Since its erection in the early 1930s, the tower of the Bodleian's great rival, Cambridge University Library, has been spoken of by generations of students as being a storehouse of pornography. The truth is more prosaic - the books are mostly Victorian, not exactly a time of sexual licentiousness. The reason why the tower is crammed full of smut, I once overheard a student explain to a credulous tour group, is that "it contains, like, every book ever printed".
People believe these things of libraries. The most myth-soaked novel of recent years, Dan Brown's The Da Vinci Code, contains this immortal line: "I've got to get to a library...fast!" The most explicit demonstration of the link between libraries and myth in popular culture however, must be the (mildly ironic) trilogy of The Librarian films, with Noah Wyle as a newly minted librarian in the mould of Indiana Jones.
In his first outing, the eponymous librarian travels first to the Amazon, then to Shangri-La, to discover "the spear of destiny", ownership of which will bestow the power, inevitably, to rule the world. The second film sees Wyle travelling to King Solomon's Mines, where he finds (and destroys, later confessing that it was "not very librarian" of him) a book full of incantations for controlling space and time.
Ratcheting up the absurdities even further, the third adventure involves Judas Iscariot, Count Dracula, the philosopher's stone, the KGB and voodoo. The "Metropolitan Public Library", where Wyle's character works, appears to contain not one myth, but all of them, housing not only books, but also the Fountain of Youth, Pandora's box, the Golden Fleece, the Holy Grail and Excalibur, among other objects. The films are wonderfully enjoyable, and within the alternative reality they create, internally coherent and credible.

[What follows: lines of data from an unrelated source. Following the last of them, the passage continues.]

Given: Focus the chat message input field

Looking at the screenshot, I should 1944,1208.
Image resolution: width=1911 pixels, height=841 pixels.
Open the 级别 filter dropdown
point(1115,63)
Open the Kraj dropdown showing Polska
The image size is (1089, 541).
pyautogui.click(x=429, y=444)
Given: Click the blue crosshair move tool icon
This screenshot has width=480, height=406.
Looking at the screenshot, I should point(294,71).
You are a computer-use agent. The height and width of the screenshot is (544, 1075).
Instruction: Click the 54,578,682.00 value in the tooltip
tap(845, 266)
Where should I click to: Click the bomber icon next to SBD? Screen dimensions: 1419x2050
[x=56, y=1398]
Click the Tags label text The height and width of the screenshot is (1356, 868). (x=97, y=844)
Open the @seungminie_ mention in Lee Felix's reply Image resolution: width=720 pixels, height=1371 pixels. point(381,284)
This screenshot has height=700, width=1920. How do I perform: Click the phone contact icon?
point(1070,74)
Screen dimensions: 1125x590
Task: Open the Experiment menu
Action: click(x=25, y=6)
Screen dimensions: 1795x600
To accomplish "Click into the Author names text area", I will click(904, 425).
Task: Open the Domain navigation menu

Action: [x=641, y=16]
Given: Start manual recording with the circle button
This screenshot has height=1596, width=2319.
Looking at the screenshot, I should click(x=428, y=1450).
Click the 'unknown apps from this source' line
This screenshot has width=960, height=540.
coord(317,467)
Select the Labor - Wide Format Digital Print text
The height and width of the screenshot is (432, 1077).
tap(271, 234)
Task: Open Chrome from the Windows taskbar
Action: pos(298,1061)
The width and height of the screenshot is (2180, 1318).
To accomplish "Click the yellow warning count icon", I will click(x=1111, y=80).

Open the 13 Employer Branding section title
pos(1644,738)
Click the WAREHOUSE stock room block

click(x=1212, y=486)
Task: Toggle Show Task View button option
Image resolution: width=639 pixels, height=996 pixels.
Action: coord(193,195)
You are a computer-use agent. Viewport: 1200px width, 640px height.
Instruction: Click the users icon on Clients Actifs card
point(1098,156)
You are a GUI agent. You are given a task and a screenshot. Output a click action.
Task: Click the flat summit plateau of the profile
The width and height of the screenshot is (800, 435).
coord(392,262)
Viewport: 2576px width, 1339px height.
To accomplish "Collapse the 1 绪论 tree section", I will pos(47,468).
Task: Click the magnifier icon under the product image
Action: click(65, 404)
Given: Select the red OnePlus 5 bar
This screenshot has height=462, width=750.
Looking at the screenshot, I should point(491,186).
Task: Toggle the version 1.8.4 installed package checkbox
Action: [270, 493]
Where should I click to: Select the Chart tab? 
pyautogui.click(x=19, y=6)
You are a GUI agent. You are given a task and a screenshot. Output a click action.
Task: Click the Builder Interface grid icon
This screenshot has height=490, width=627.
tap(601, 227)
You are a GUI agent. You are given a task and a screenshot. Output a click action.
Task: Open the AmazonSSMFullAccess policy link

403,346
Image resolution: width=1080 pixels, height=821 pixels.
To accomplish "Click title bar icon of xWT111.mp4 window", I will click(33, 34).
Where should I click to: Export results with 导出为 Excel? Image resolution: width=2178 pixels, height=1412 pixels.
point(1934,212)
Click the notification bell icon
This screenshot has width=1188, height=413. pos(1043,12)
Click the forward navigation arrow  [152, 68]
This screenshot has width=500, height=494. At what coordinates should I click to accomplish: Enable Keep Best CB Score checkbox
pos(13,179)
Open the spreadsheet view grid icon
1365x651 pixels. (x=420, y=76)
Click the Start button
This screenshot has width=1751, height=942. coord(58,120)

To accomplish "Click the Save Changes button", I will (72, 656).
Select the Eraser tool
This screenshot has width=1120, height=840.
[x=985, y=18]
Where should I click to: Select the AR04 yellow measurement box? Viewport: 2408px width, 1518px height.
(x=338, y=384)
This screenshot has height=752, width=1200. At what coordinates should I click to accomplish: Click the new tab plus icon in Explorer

Libraries have more than once been described as secular churches - places of reason, learning and rationality, not superstition, tall tales and nonsense. So why should libraries and myths fit so well together? The answer to this is likely to be as complex as the myths themselves.
For one thing, many of the great libraries are old, and full of old things. Until recently, even newly built libraries favoured elements of Classical architecture, and it is easier to imagine fanciful things happening in the past than in the present. The Librarian films have contemporary settings, but there is something deeply nostalgic about them.
Many smaller libraries built in the late 19th century were in the Gothic style, leading, inevitably, to alleged hauntings. It has been noted by a number of writers that the emergence of public and semi-public libraries led to a revival of interest in Classical ideas on both sides of the Atlantic. (Marx may not have used the British Museum very much, but Friedrich Engels was a frequent visitor to the Athenaeum in Manchester). In the popular imagination, Neo-Classical buildings have easy associations with public participation, democracy, education and the rule of law. But ancient Greece also brings to mind some of the most powerful myths of the Western imagination.
It is therefore unsurprising that our storehouses of stories, built in the style of an age that believed its myths to be real, might be suitable places about which we can make our own fictions believable.